The work for which Brubeck remains best known is that performed with his classic quartet featuring Paul Desmond on alto saxophone, the remarkable drummer Joe Morello and bassist Eugene Wright. Formed in 1958, the group worked together until 1967.
The Dave Brubeck Quartet were well known for their “Time” albums—Time Out, Time Further Out, Time Changes, etc.—on which they experimented with complex time signatures beyond the standard 4/4 or 3/4 most common in jazz. “Blue Rondo à la Turk,” one of the group’s best, was in 9/8 time. The catchy “Unsquare Dance” was in 7/4. “Eleven Four” was, of course, in 11/4.
The group’s most famous song, “Take Five,” written by Desmond, is in 5/4 time, feeling slightly like a waltz. The “cool” melody played by Desmond’s light and airy alto saxophone is unforgettable. A wonderful solo from Morello, in which he makes great use of space and repetition, is perhaps the song’s greatest asset. Listen on YouTube.
While the Quartet contained two extraordinary soloists in Desmond and Morello, Brubeck’s own playing could be somewhat stiff and academic. His famous densely chorded solos could on occasions overwhelm the natural flow of the music. But at his best he could deliver genuinely inspired moments. The lengthy solo piano introduction to “Strange Meadow Lark” from Time Out is beautiful, as are the many simple but elegantly phrased solos found throughout that album. While Brubeck was not the greatest jazz pianist of his generation, there is something that draws one’s ear and brain back to him again and again.
More than anything, it was the way the group performed together rather than the work of this or that member that one admires about the famous quartet. An excellent example of the group as a dynamic and exciting ensemble in live performance can be found on the very good At Carnegie Hall album of 1963. Listen on YouTube.

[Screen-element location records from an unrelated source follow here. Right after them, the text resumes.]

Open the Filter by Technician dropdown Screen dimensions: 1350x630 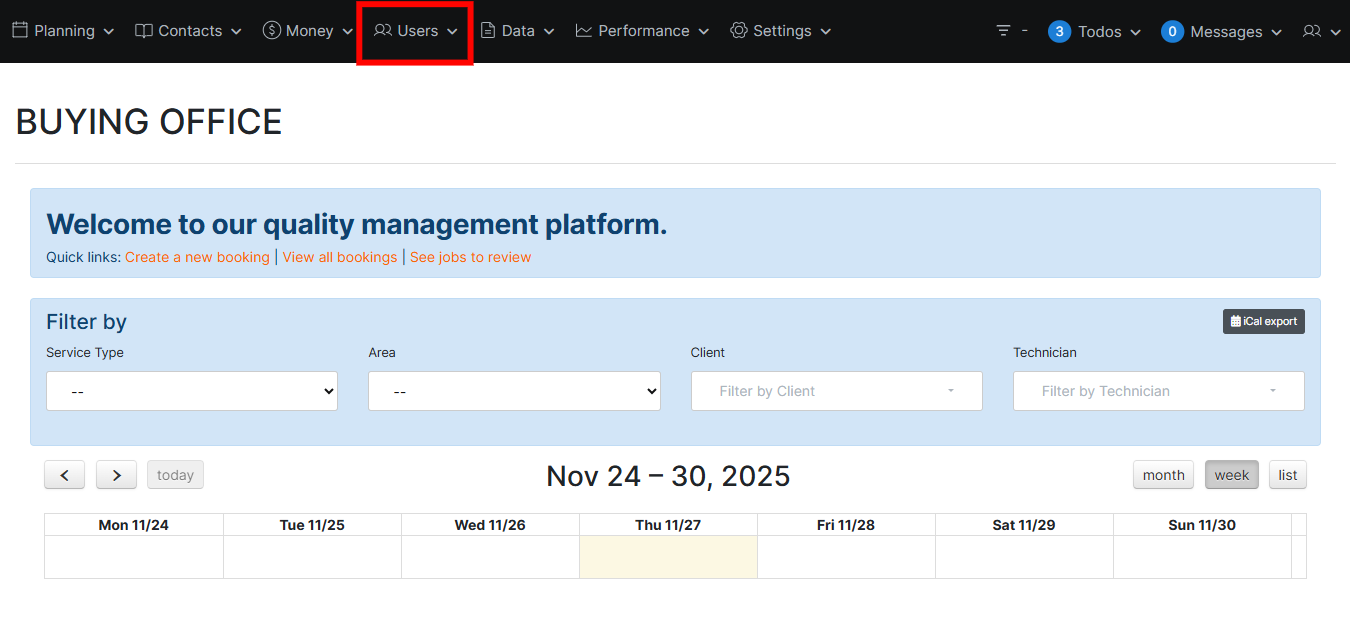point(1158,391)
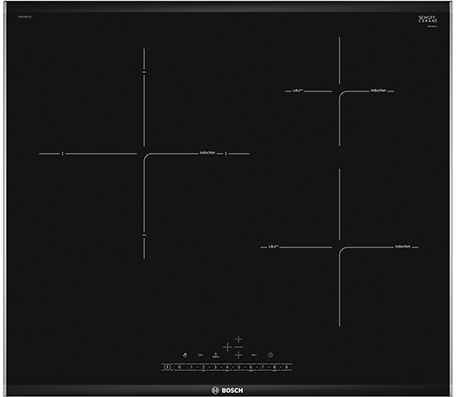458x397 pixels.
Task: Pick heat level 3 on touch strip
Action: (x=215, y=367)
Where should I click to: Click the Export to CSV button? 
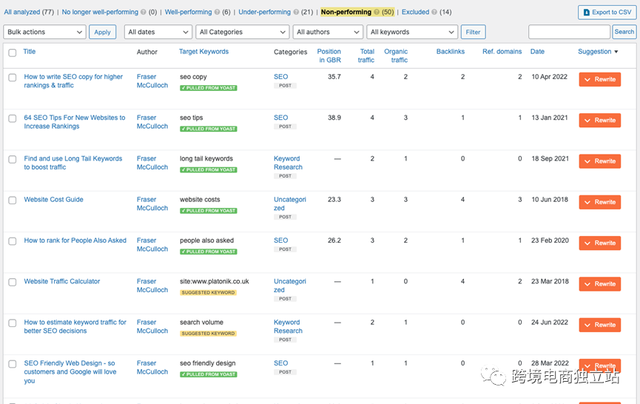(605, 12)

Along with his musical talents, Brubeck was also a man of considerable personal integrity and honesty. A staunch opponent of racism, Brubeck again and again came up in opposition to the segregationist policies of music venues throughout the country. He refused to play in those venues that attempted to book him on the condition that he not perform with the group’s African-American bassist Eugene Wright. In 1958, Brubeck refused to tour South Africa, and turned down a nearly $20,000 fee ($160,000 in 2012 dollars), a large sum for a musician, when authorities insisted that his band contain only white musicians.

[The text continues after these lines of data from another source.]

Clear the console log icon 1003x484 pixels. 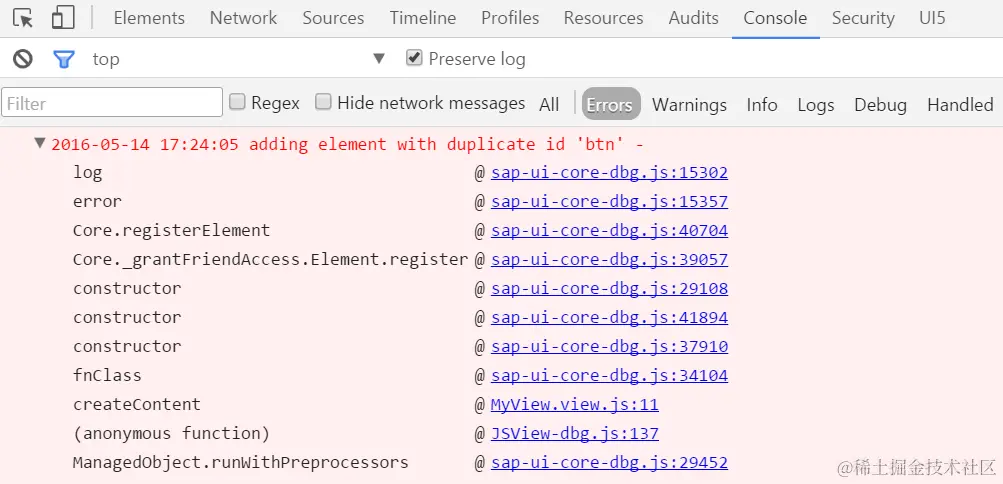22,59
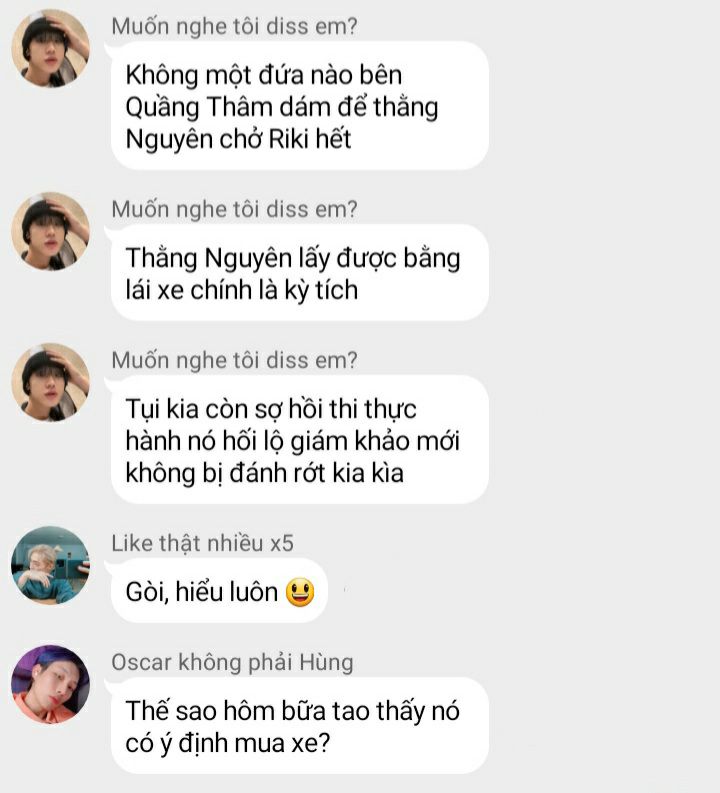Image resolution: width=720 pixels, height=793 pixels.
Task: Select sender name above "Không một đứa nào" bubble
Action: [x=234, y=27]
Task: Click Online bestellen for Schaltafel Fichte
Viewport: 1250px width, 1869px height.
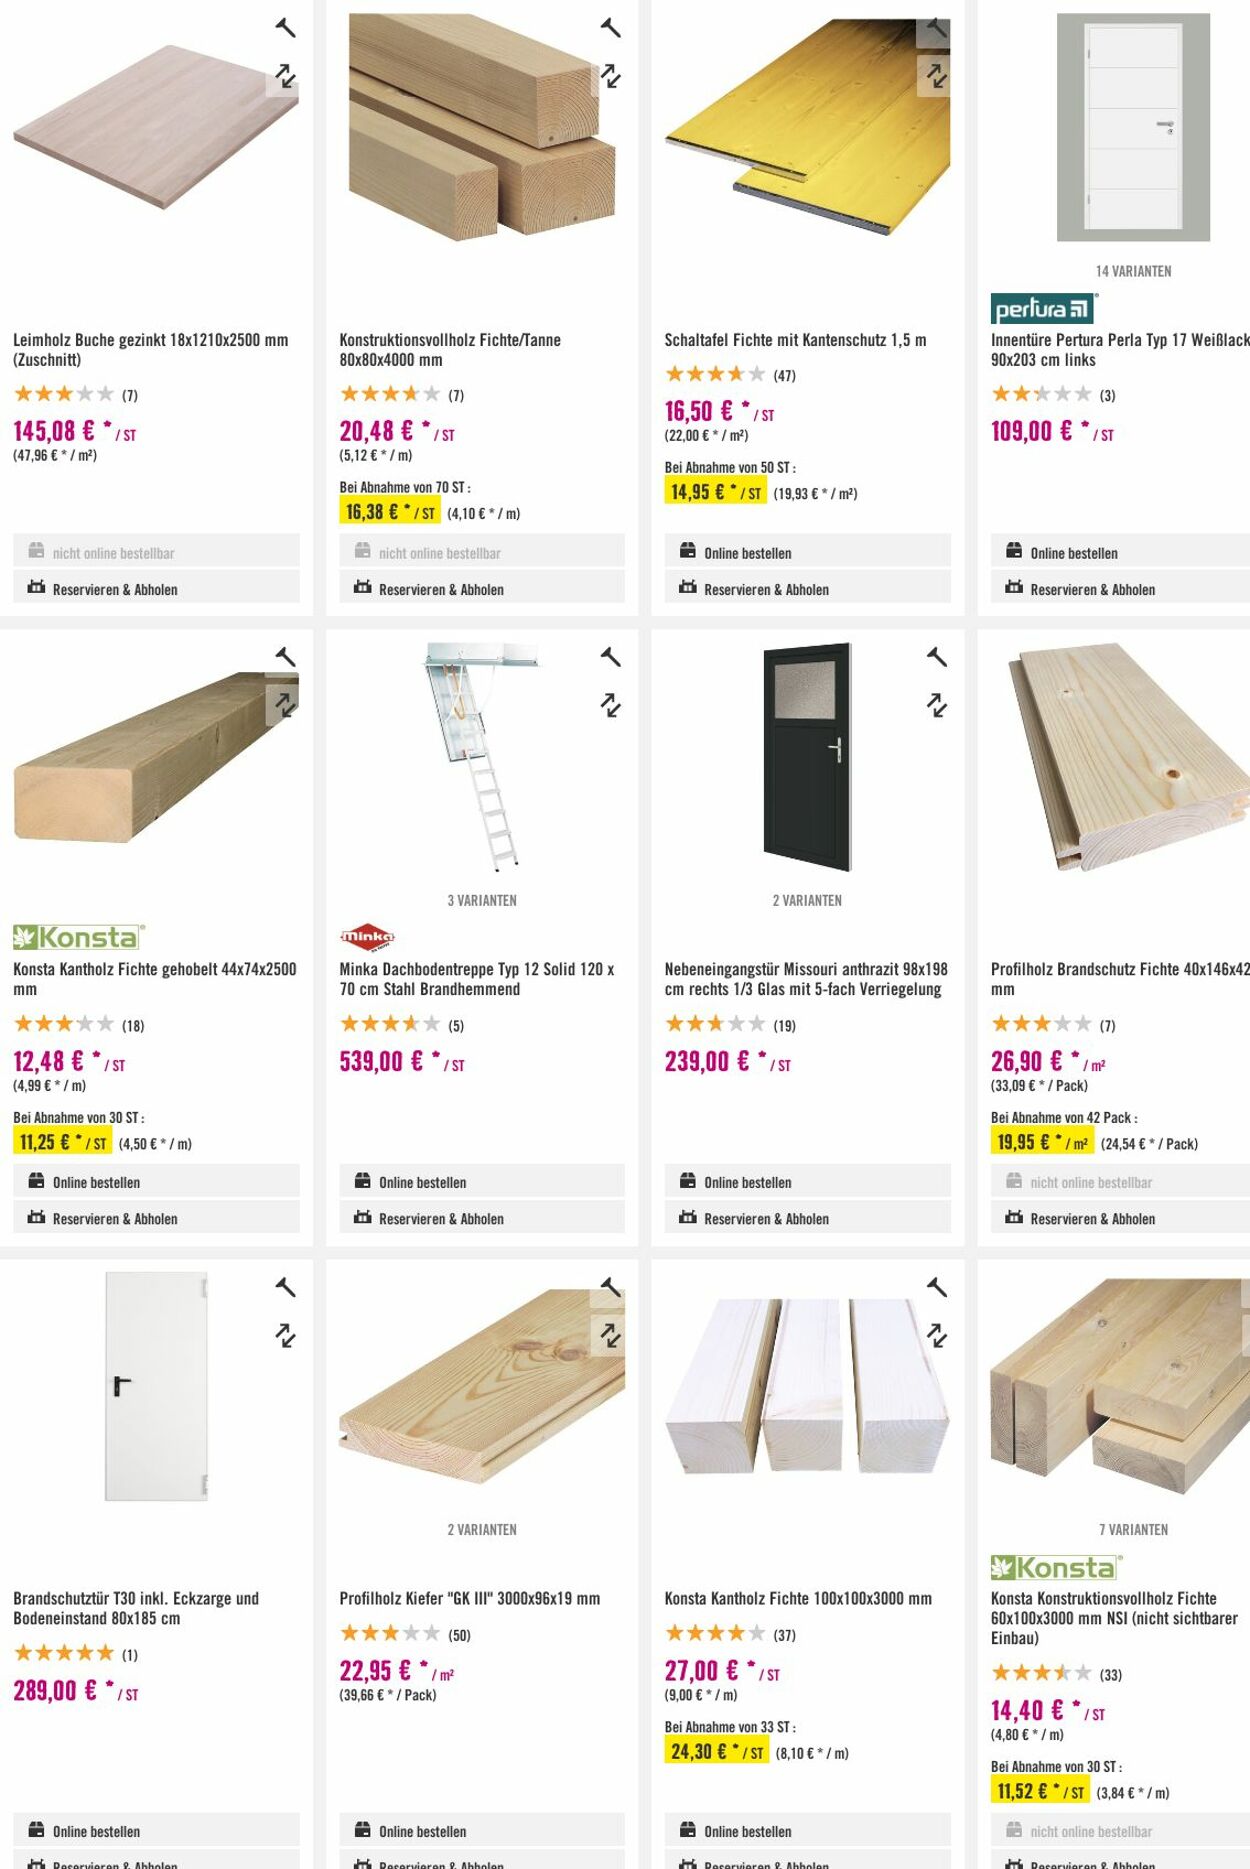Action: click(748, 552)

In 1967, the Dave Brubeck Quartet disbanded and Brubeck devoted himself to composing more-ambitious works for larger ensembles. He composed ballets, musicals, cantatas, oratorios and much more. In 1972, he composed “The Truth Has Fallen,” as a tribute to the students killed by National Guard troops at Kent State University in 1970.

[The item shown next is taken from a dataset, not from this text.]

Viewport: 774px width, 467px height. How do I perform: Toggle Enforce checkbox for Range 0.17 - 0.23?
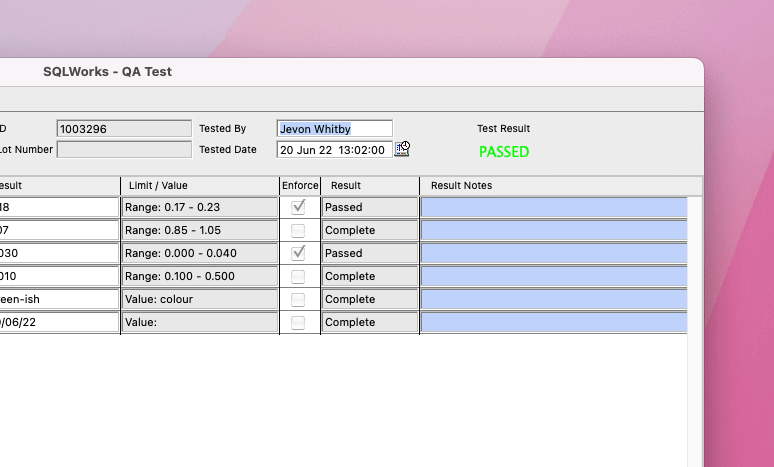pyautogui.click(x=298, y=207)
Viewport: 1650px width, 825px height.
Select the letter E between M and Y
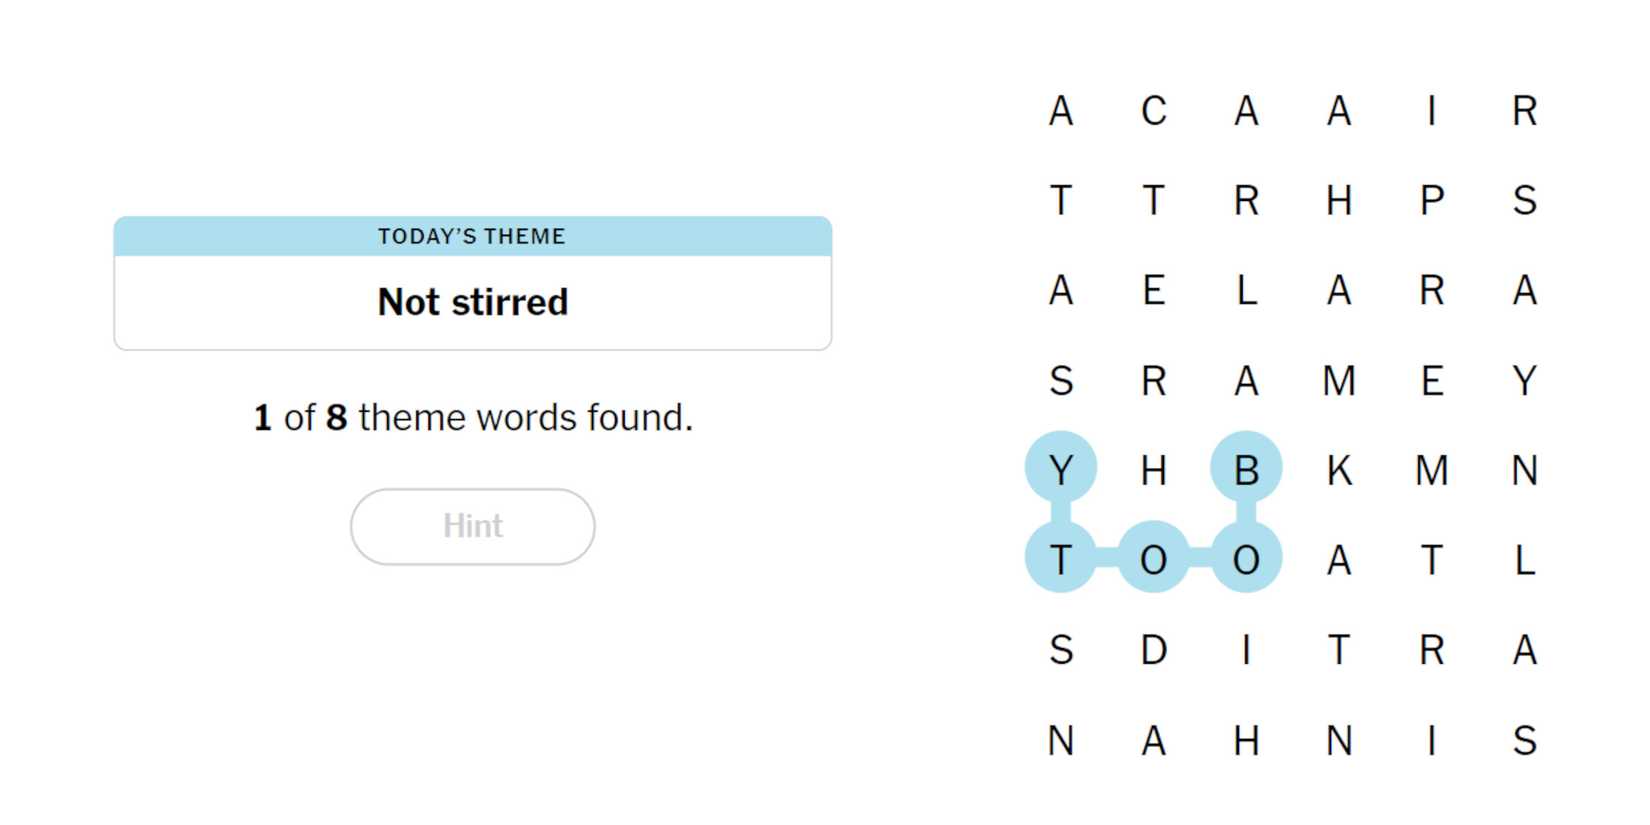[x=1431, y=381]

Brubeck would form other small combos throughout his later career, including groups featuring his sons, now successful musicians like their father, but none would capture the special qualities of the classic quartet.
He would remain active in music for the remainder of his life. Brubeck’s name was among this year’s Grammy nominees in the category of Best Instrumental Composition. He was nominated for a symphonic work composed with his son Chris entitled “Music of Ansel Adams: America” and performed by the Temple University Symphony Orchestra. Dave Brubeck: In His Own Sweet Way, a 2010 documentary, is a useful introduction to his life and work.